-- Begin --
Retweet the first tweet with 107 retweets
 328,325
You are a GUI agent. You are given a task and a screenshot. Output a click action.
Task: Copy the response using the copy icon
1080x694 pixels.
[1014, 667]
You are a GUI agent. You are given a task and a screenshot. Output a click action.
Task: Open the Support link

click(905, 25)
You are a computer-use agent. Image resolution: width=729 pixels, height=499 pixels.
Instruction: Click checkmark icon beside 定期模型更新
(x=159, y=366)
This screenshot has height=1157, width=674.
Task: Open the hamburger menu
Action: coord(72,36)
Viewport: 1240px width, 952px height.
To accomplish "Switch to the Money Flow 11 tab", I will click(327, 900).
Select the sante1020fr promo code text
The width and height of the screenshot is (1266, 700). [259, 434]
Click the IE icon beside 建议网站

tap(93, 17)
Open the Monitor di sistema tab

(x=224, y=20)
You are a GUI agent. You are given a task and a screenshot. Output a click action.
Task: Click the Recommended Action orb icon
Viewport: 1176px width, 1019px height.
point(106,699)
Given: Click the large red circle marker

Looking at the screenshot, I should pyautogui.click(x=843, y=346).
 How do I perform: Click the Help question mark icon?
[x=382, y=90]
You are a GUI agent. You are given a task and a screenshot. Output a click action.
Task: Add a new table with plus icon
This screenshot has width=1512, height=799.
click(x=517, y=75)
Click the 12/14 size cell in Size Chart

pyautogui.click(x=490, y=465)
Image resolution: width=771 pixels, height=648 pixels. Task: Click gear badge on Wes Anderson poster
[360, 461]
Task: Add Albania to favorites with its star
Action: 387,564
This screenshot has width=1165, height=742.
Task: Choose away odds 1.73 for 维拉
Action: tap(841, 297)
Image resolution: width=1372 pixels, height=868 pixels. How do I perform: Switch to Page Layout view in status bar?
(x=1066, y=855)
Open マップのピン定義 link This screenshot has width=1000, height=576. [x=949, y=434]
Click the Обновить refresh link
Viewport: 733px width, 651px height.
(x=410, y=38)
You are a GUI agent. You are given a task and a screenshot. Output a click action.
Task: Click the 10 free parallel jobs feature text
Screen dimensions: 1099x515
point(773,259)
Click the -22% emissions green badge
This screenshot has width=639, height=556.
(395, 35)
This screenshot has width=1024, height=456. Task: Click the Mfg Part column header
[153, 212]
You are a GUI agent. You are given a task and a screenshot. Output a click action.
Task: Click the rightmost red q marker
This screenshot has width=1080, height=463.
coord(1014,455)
-- End --
** Task objective **
Update the material starting with the line that contains "Image resolution: width=1372" and going on through the line that contains "(x=410, y=38)", replacing "Page Layout" with "Print Layout" and leaving everything else unchanged. Give back only those lines.

** Exercise result **
Image resolution: width=1372 pixels, height=868 pixels. How do I perform: Switch to Print Layout view in status bar?
(x=1066, y=855)
Open マップのピン定義 link This screenshot has width=1000, height=576. [x=949, y=434]
Click the Обновить refresh link
Viewport: 733px width, 651px height.
(x=410, y=38)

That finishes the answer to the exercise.